# [EXERCISE PROMPT]
Look below for the line containing "The height and width of the screenshot is (924, 1640)." and the line containing "Given: Click the red arrow annotation", then set down both and every line between them exactly, without pictures.

[Items listed in a dataset]
++++++++++++++++++++

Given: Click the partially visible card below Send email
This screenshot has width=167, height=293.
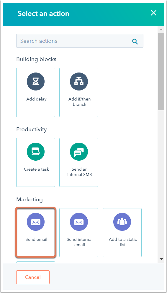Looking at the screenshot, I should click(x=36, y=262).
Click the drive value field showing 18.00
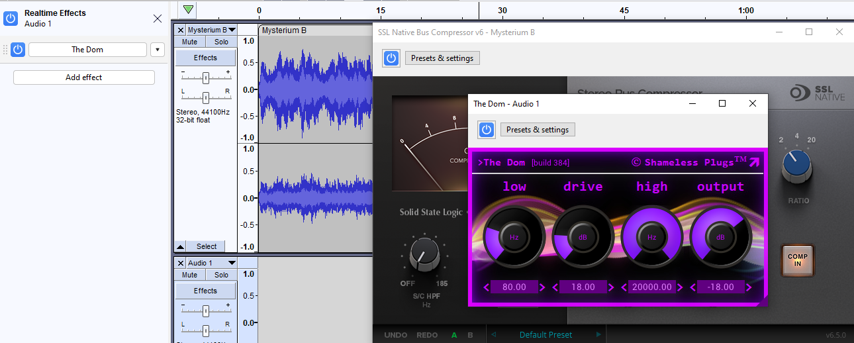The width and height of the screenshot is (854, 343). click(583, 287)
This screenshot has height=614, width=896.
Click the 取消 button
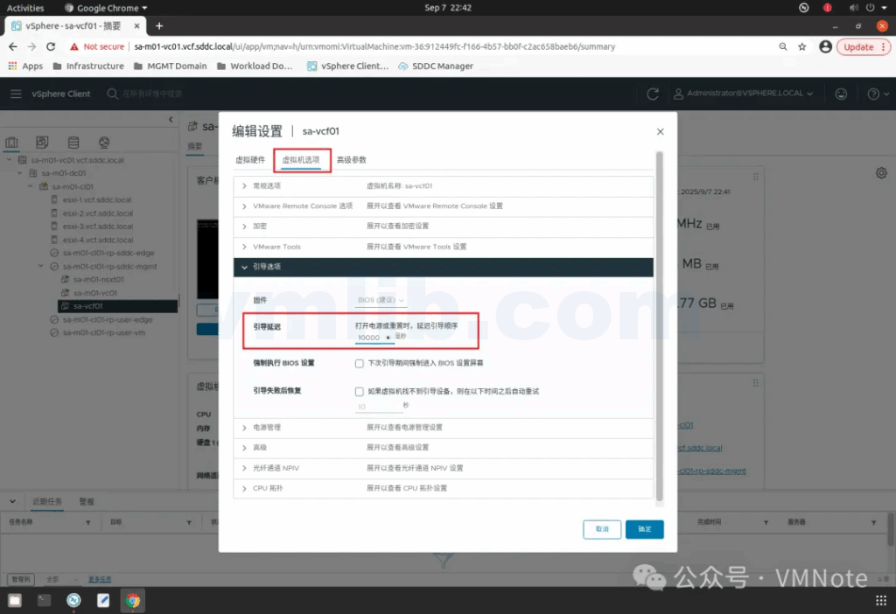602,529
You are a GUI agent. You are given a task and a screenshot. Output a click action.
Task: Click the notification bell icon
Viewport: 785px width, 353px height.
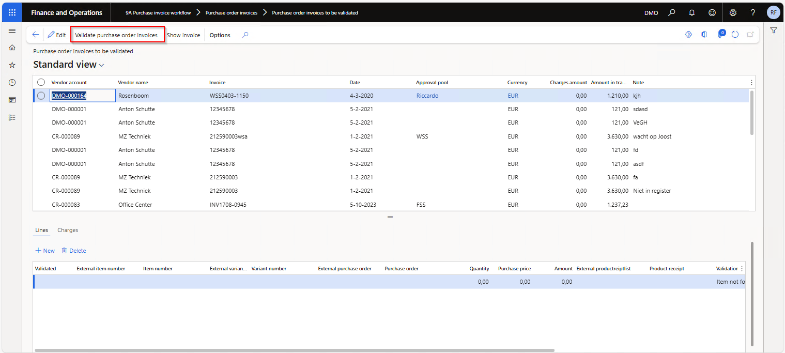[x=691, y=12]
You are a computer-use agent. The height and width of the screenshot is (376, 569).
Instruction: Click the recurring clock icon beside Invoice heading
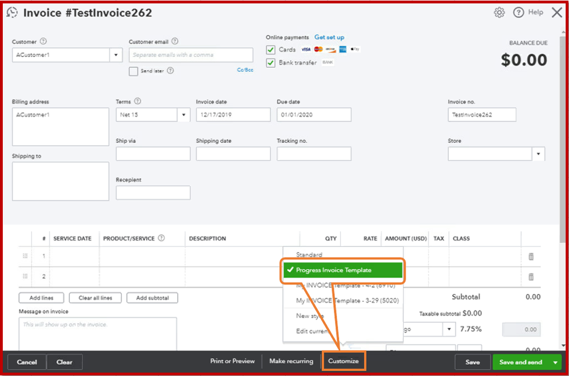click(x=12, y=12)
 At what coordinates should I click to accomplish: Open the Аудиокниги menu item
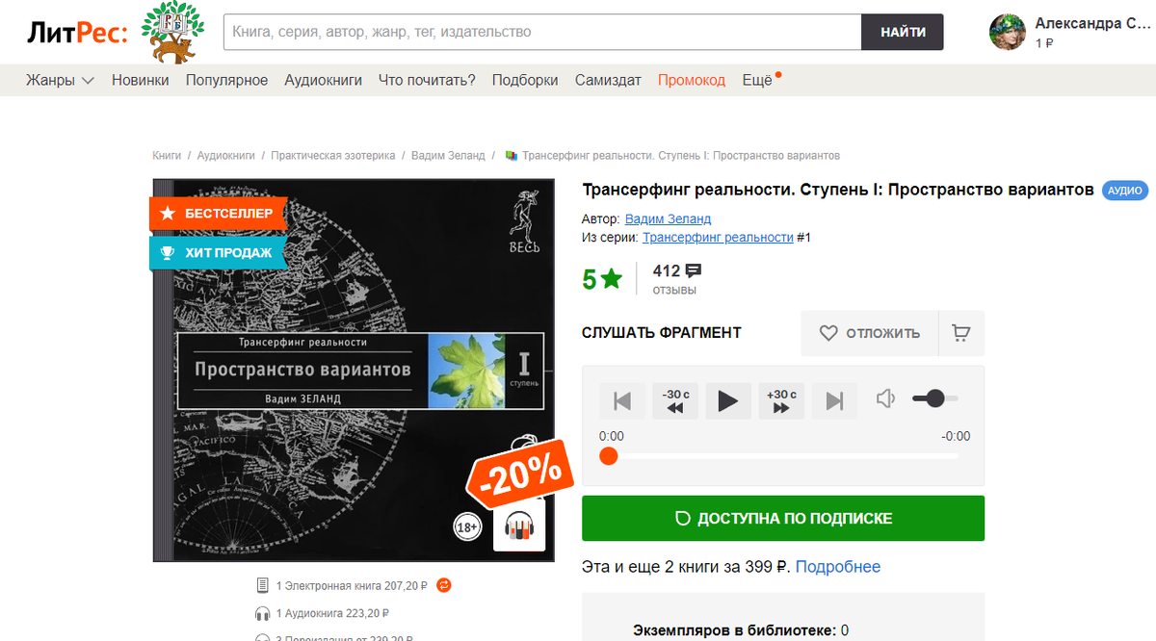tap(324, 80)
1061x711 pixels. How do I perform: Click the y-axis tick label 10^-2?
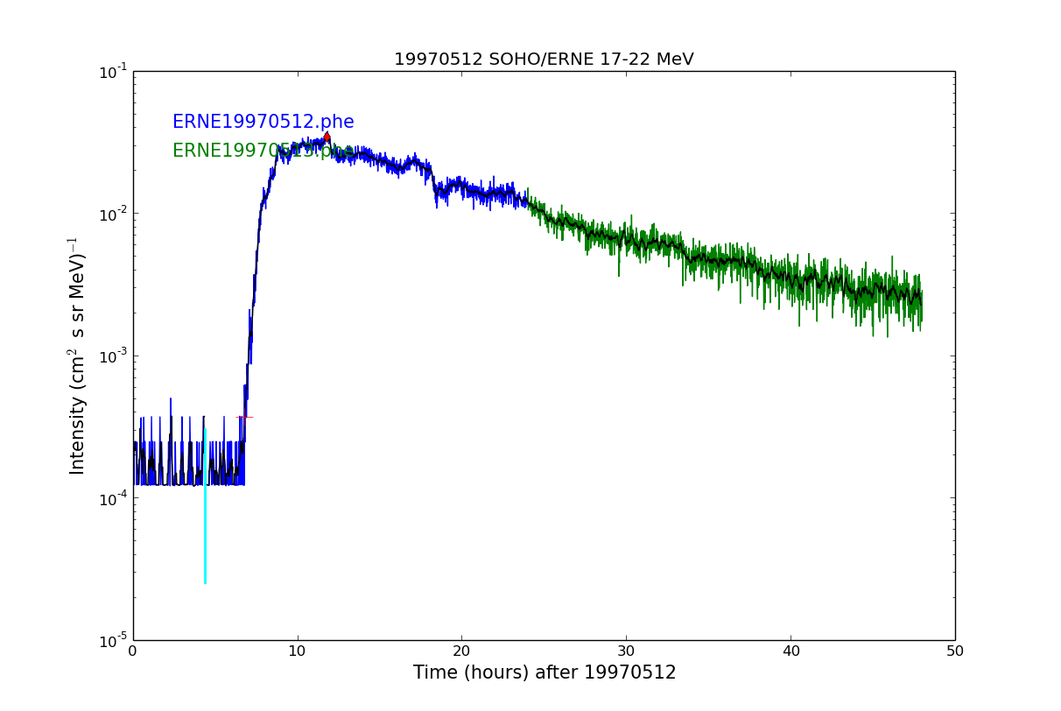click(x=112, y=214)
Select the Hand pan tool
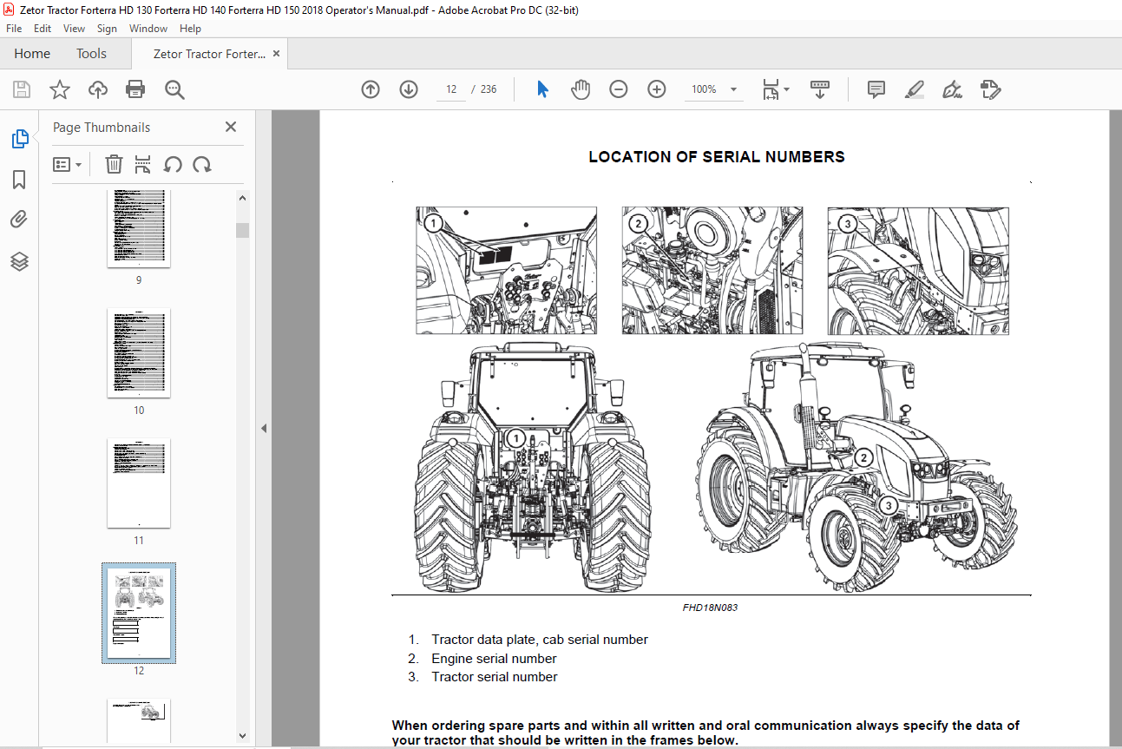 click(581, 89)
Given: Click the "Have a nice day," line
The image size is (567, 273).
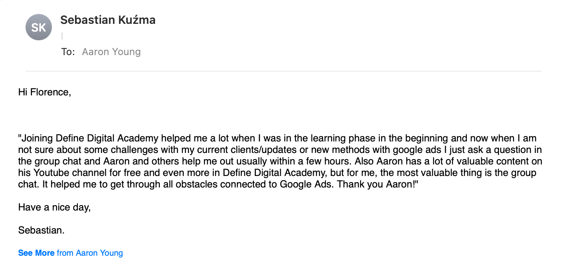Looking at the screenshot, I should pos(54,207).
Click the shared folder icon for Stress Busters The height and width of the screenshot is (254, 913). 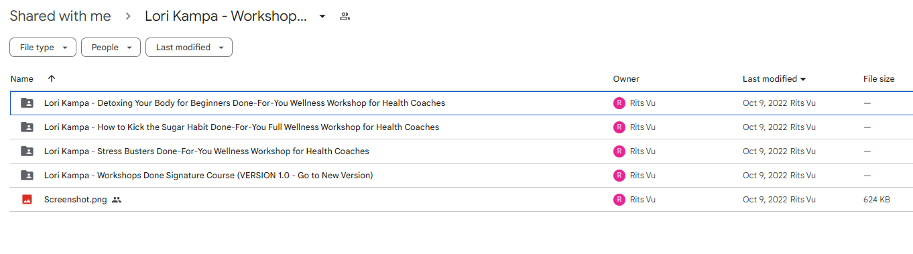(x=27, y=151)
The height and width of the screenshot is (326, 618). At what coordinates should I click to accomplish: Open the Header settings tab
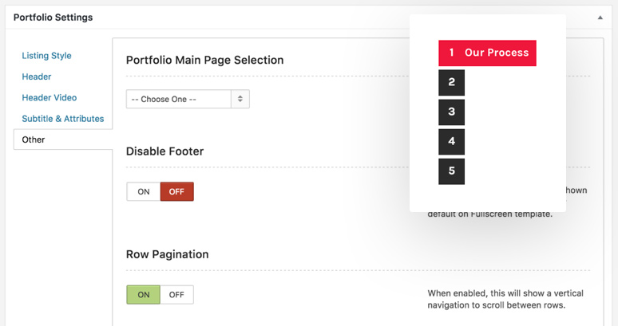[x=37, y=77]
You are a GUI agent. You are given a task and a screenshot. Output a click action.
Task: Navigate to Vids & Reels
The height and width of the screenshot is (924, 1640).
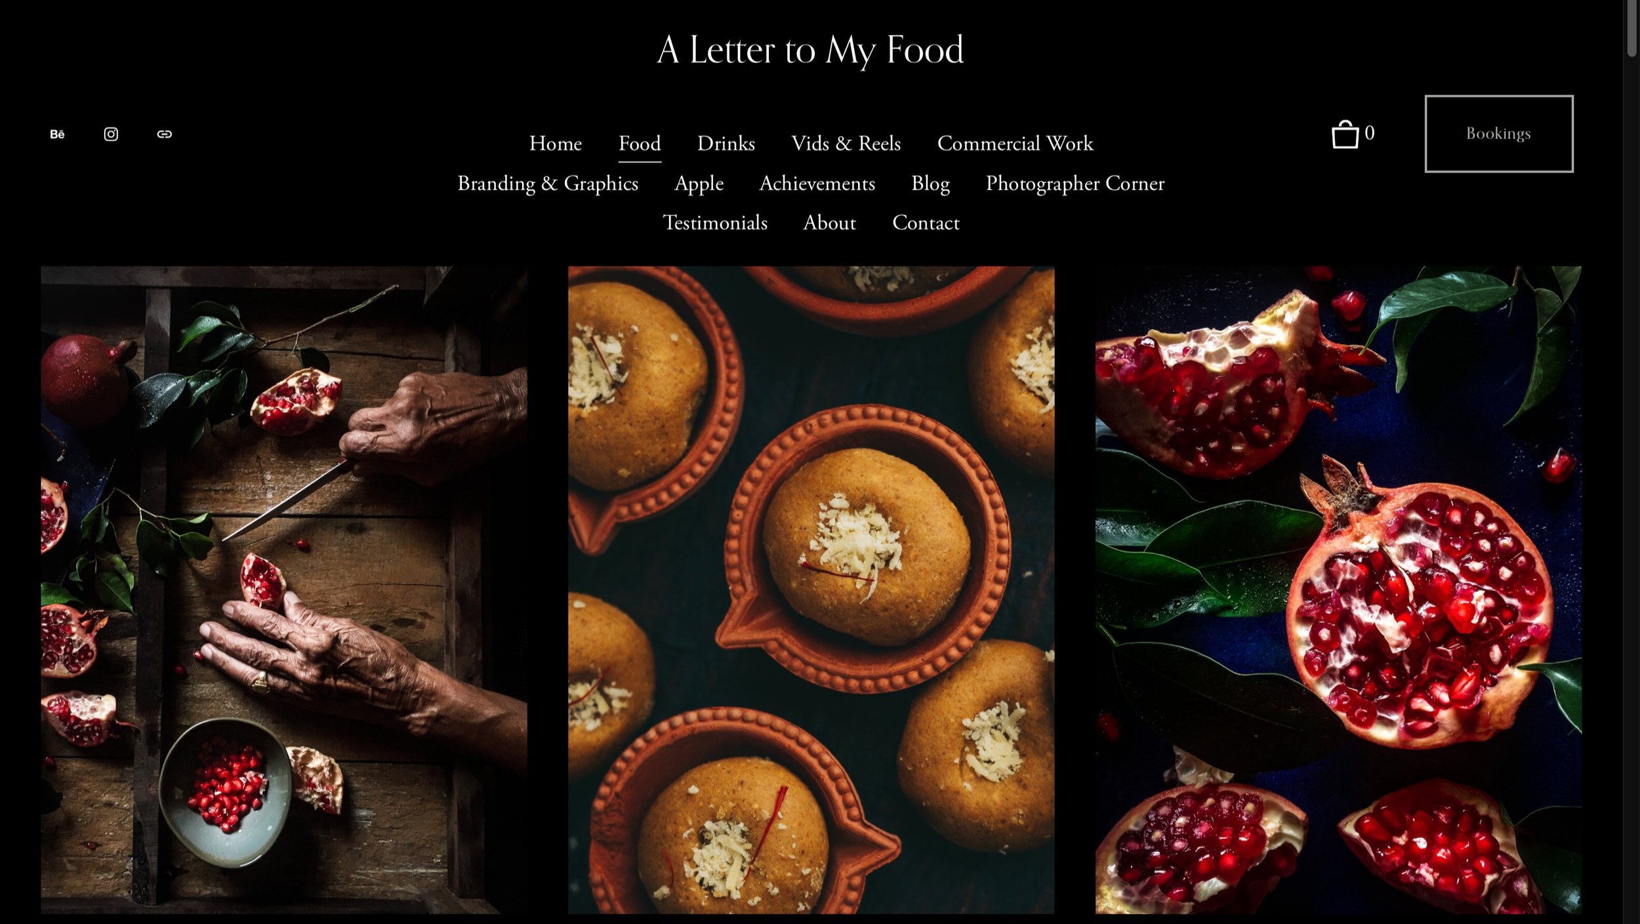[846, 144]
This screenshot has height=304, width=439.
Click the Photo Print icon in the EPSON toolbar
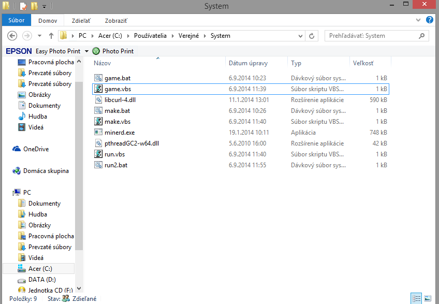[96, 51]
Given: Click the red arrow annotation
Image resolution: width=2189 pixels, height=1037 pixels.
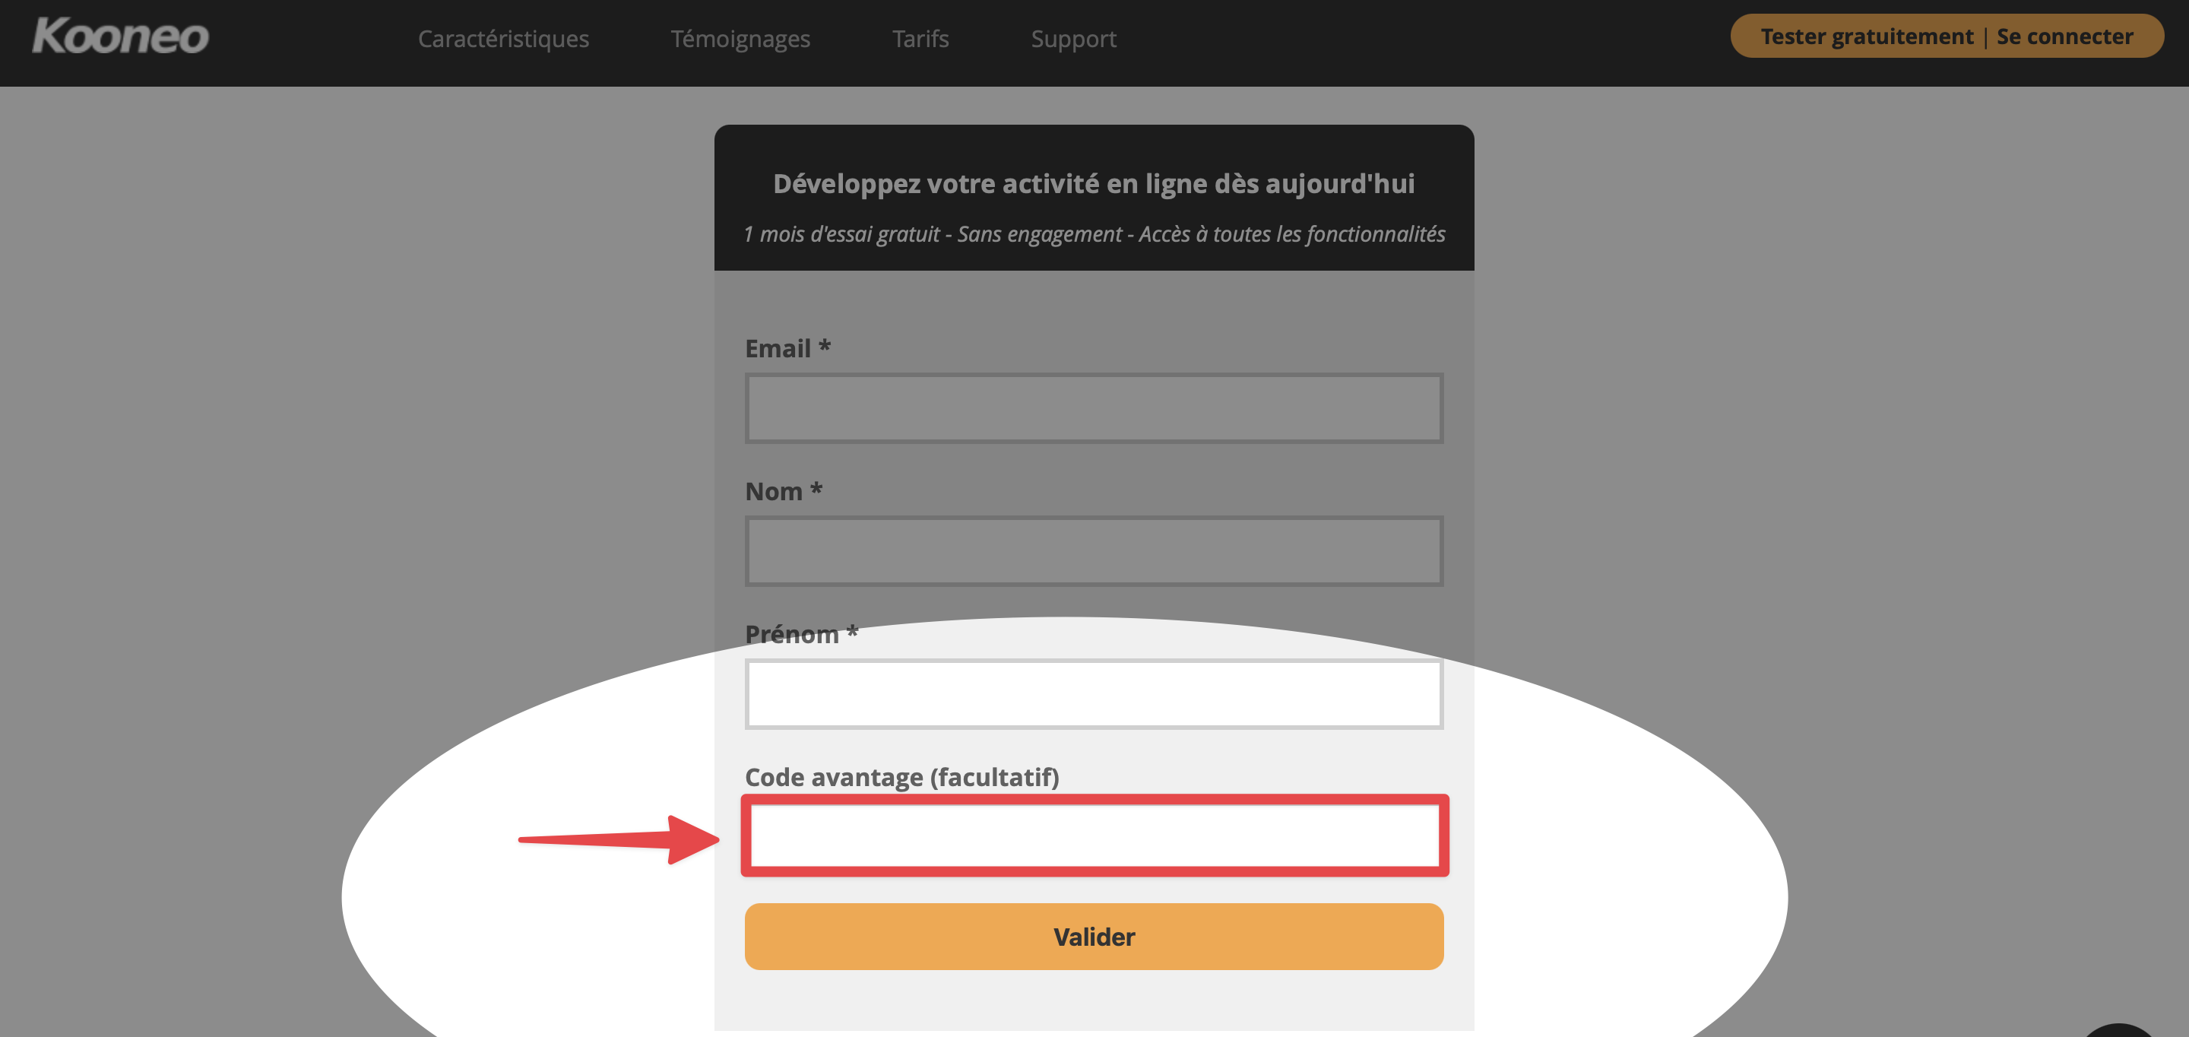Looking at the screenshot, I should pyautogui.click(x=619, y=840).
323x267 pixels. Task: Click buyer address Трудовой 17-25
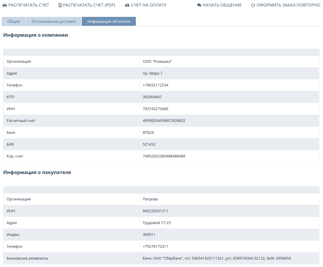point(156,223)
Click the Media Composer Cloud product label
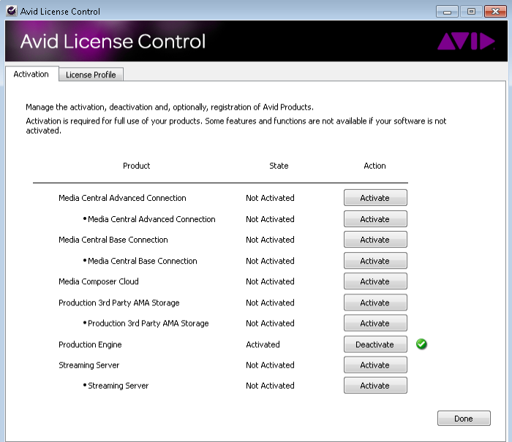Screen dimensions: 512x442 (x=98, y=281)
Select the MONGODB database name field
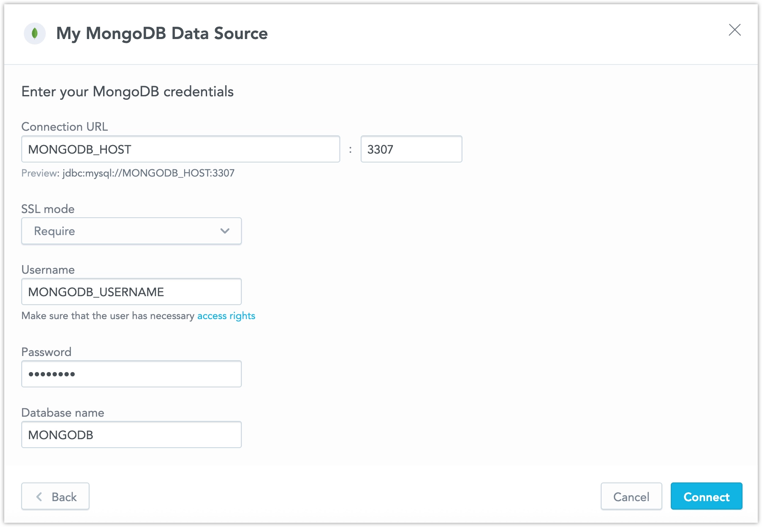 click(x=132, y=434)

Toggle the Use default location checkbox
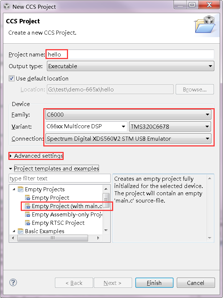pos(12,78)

++++++++++++++++++++

# [ANSWER SPACE]
The height and width of the screenshot is (924, 1640).
[846, 144]
This screenshot has height=304, width=439.
Click the Photo Print icon in the EPSON toolbar
[96, 51]
Given: Click the red arrow annotation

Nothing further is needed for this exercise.